== INPUT DATA

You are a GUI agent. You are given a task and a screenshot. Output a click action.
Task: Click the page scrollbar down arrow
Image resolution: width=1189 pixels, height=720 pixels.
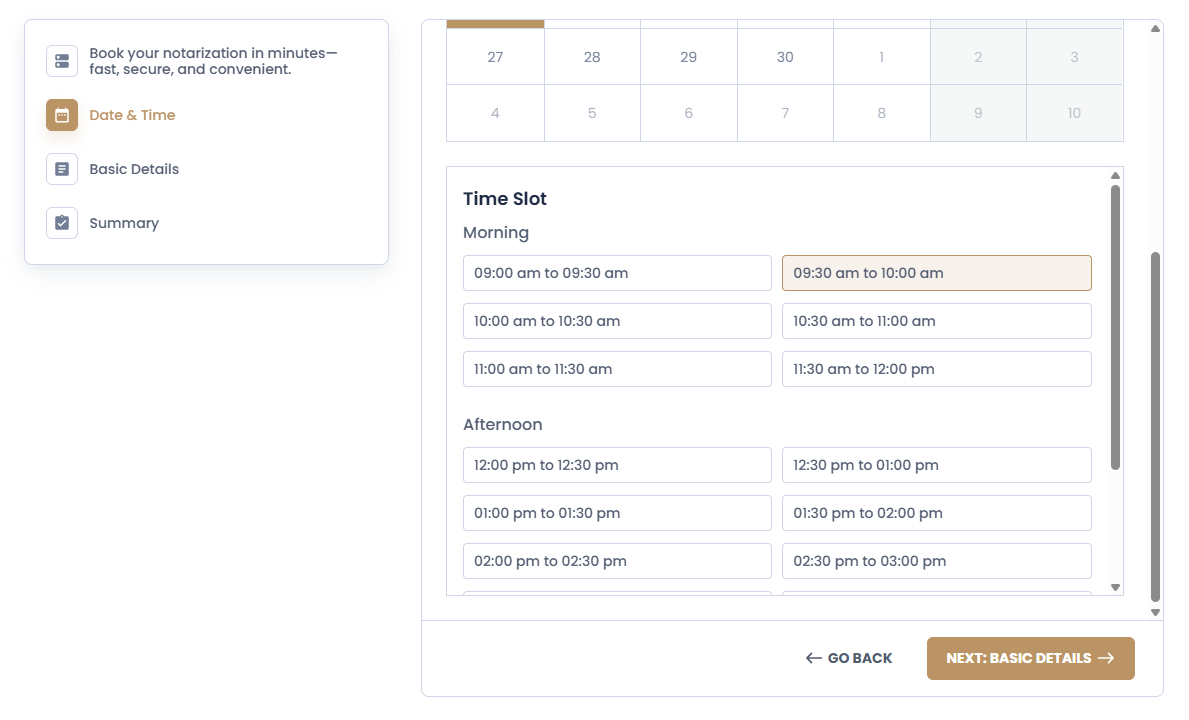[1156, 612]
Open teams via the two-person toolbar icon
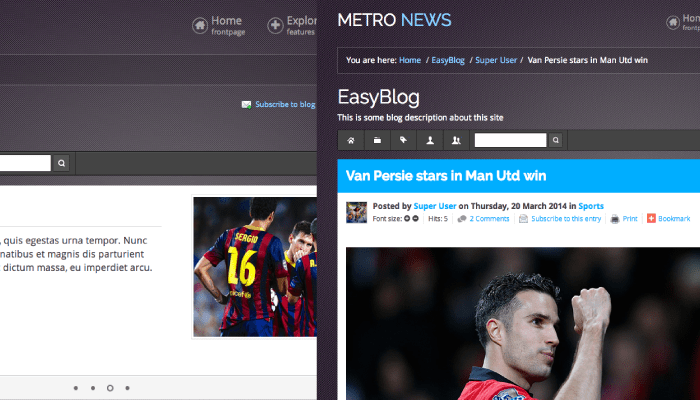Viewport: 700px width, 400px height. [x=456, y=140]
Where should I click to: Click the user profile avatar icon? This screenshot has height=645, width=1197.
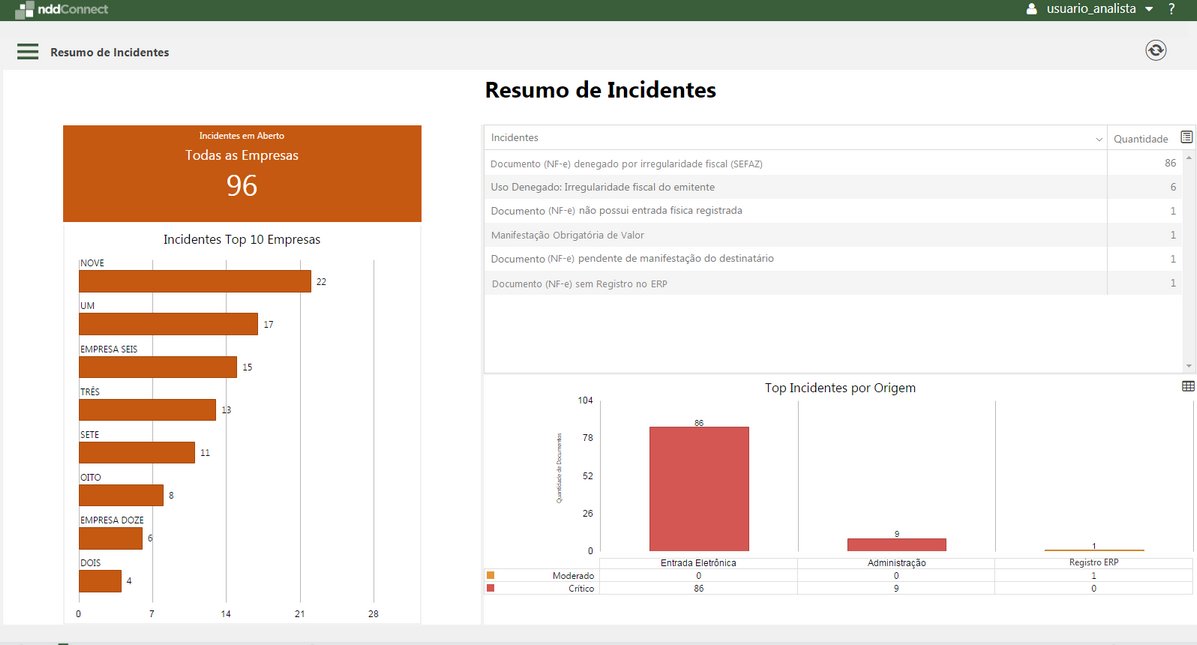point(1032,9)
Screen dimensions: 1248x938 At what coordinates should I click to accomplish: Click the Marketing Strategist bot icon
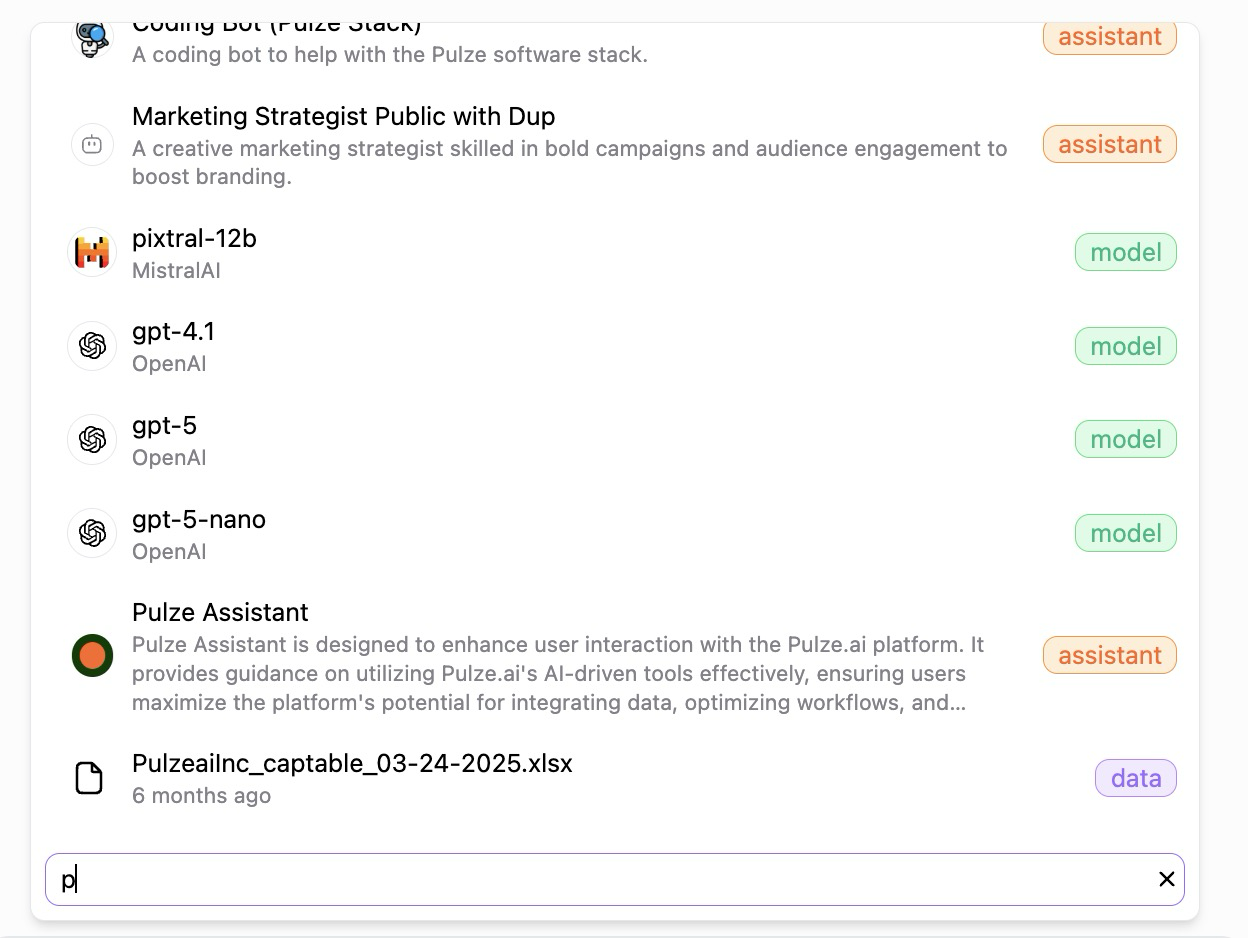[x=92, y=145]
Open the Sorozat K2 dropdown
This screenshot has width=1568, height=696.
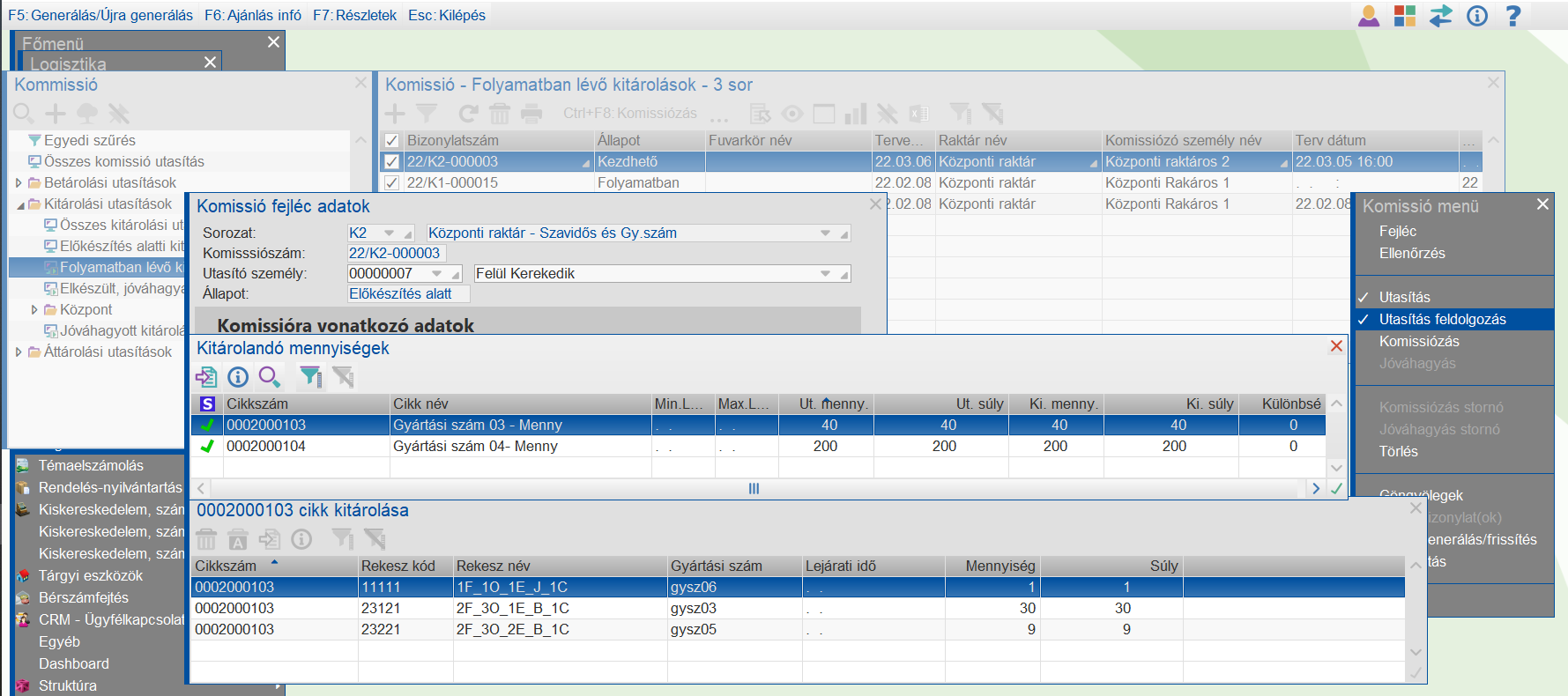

====

In the copy, include every record exactly and no pictures at all.

You are a GUI agent. You are given a task and a screenshot. Output a click action.
Task: Click the page scrollbar down arrow
Image resolution: width=1189 pixels, height=720 pixels.
[1156, 612]
Open teams via the two-person toolbar icon
Viewport: 700px width, 400px height. [x=456, y=140]
Where should I click to: Click the user profile avatar icon? This screenshot has height=645, width=1197.
point(1032,9)
Screen dimensions: 1248x938 At what coordinates should I click to accomplish: Click the Marketing Strategist bot icon
[x=92, y=145]
Open the Sorozat K2 dropdown
This screenshot has width=1568, height=696.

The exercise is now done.